EXERCISE DETAILS - Copy the records below word for word, leaving the pictures out.

╭─ STORED DATA

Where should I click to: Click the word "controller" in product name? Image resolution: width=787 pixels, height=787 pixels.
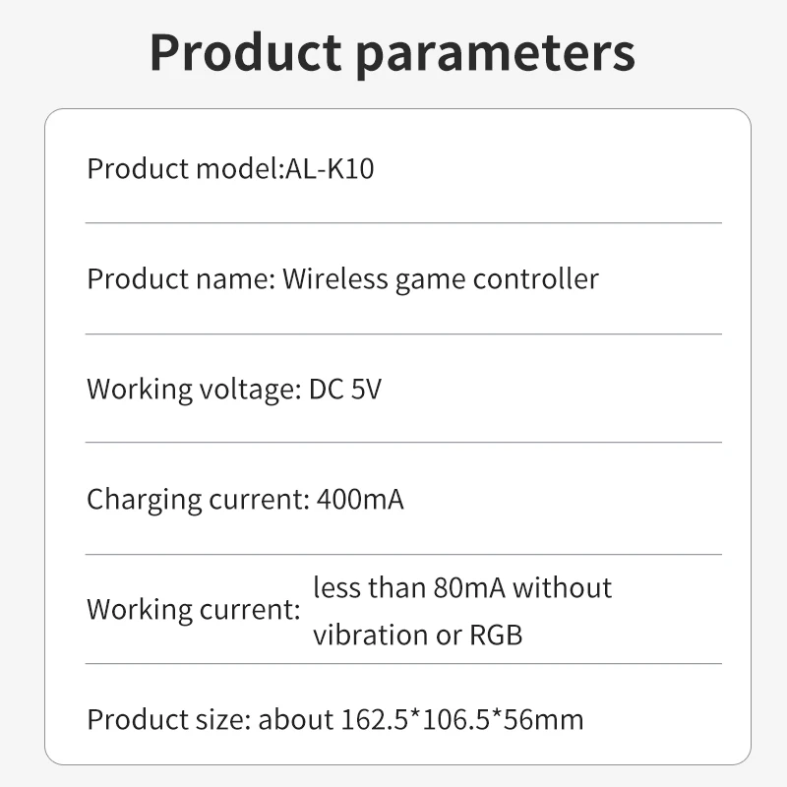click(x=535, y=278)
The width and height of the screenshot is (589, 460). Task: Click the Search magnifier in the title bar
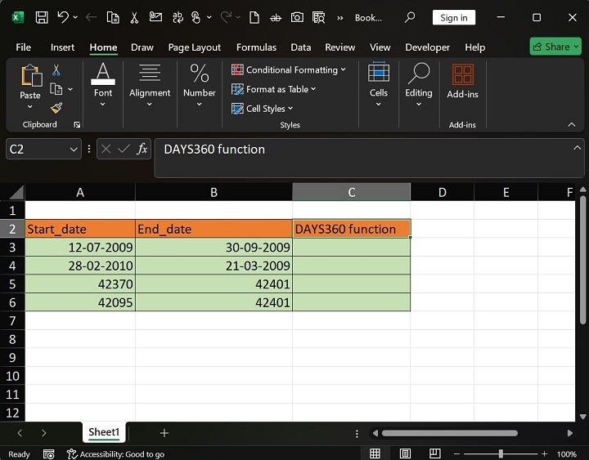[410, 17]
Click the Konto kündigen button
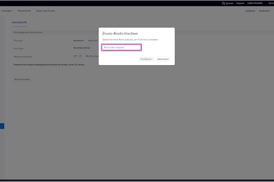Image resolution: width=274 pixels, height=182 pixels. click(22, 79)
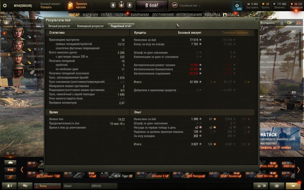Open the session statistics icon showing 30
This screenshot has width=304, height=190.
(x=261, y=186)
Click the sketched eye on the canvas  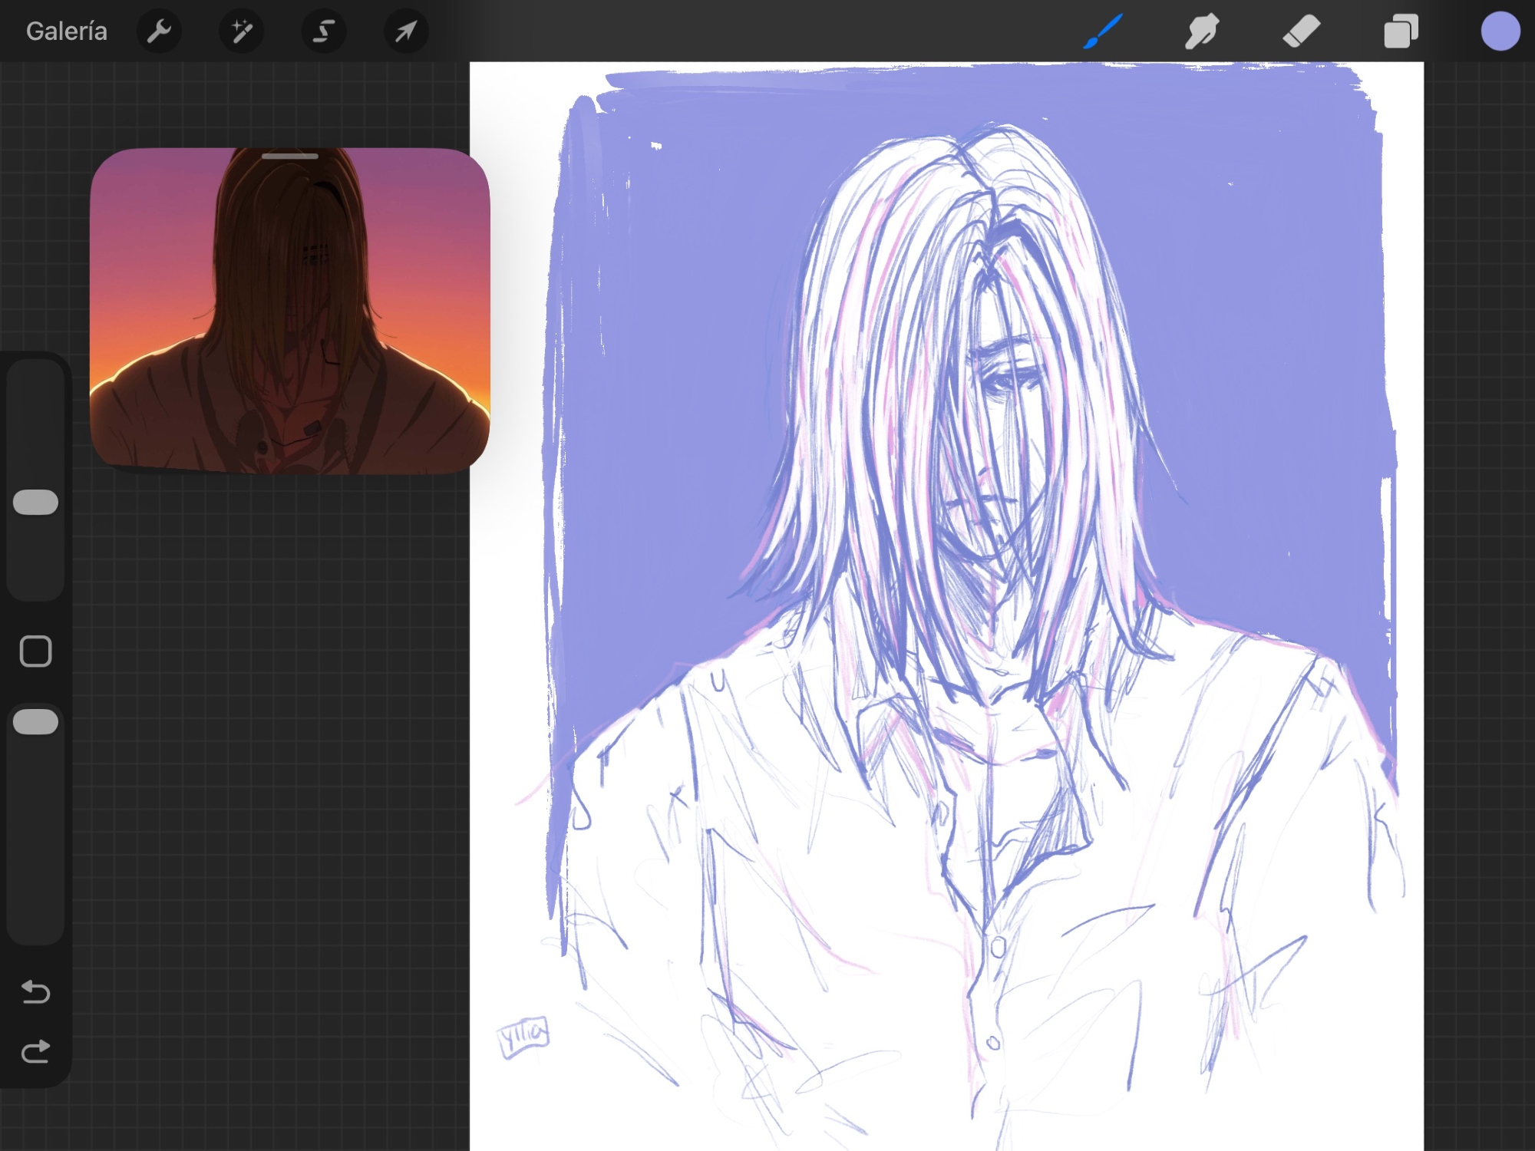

╰─

SOLUTION TO THIS TASK -
Where should I click to: Click the word "controller" in product name? Image resolution: width=787 pixels, height=787 pixels.
click(x=535, y=278)
The width and height of the screenshot is (589, 460). Task: Click the Search magnifier in the title bar
[410, 17]
Click the Konto kündigen button
Image resolution: width=274 pixels, height=182 pixels. click(22, 79)
Open the session statistics icon showing 30
This screenshot has width=304, height=190.
(x=261, y=186)
Click the sketched eye on the canvas  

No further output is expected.